TH: It was a ’79 Ford Fairmont. Just a shitty brown Ford that I got before I got my license, because my dad had a used car dealership and this car came in and it was a good deal. I had money saved up, and he got it for me. It was parked in front of our house for a month before I was going to get my license. But one night it got totaled from a hit-and-run car, and that was it. Never rode her. Never drove her. That was my first car. Then I got a Ferrari.
EW: I had a mid-80s Pontiac Parisienne Station Wagon, all green. Family called it the Bronto, and it was a big, massive, beautiful station wagon. I put tons of stickers on the back, and my dad was so embarrassed. He was like, “Son, I’m giving you this car, and you’re stickering it up?” I had the Grateful Dead bears and then a circle with a line through it. My school had a lot of hippies.

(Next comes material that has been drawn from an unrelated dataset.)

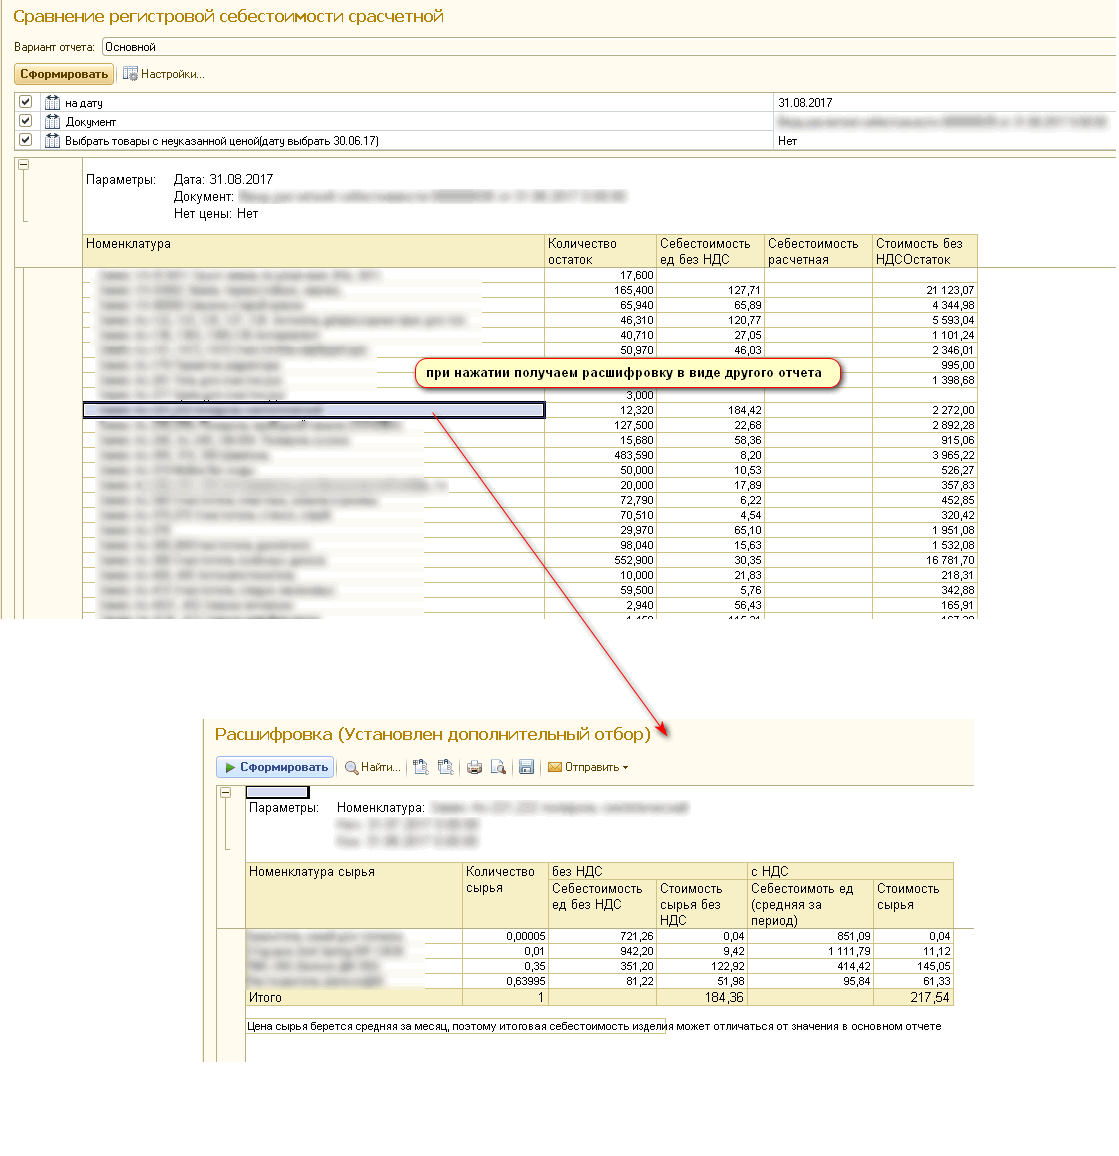1119x1156 pixels.
Task: Collapse the main report group with minus box
Action: tap(23, 165)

What is your pop culture blind spot?
TH: Anything that goes, “You won’t believe what this kid did to his older brother.” All the viral videos that are annoying and taken as entertainment.
EW: I did see one where that kid made a bar mitzvah video. It’s so good. It’s a twelve-year-old kid, and he’s so funny and takes his clothes off and is dancing around. But for me, I don’t watch reality shows. I do watch Top Chef, though.

What’s the biggest lie you ever told?
EW: I try not to lie too much. I exaggerate sometimes. “How many people were at your show?” “A thousand.” When it was actually just 80-90.
TH: Well, the most famous lie of my life happened when I was in first grade. For some assignment, we were supposed to come up with what I do with my mommy. For some reason, you weren’t allowed to use somebody else’s line, which caused a big problem, because you only do so many things with your mommy. So they’d be like, “My mommy and me like to play, or work in the garden,” and my answer was, “My mommy likes to spank me.” I thought I was being very funny. And the stupid-ass teacher put that on a card outside the classroom, with everybody else’s, on display. And some mom saw and told my mom, and even though it was a lie, caused a lot of trouble. But you get in trouble for being funny sometimes. It was a very sophisticated joke.

The Decker season finale airs April 3rd on adultswim.com and all episodes are available to watch on the site now.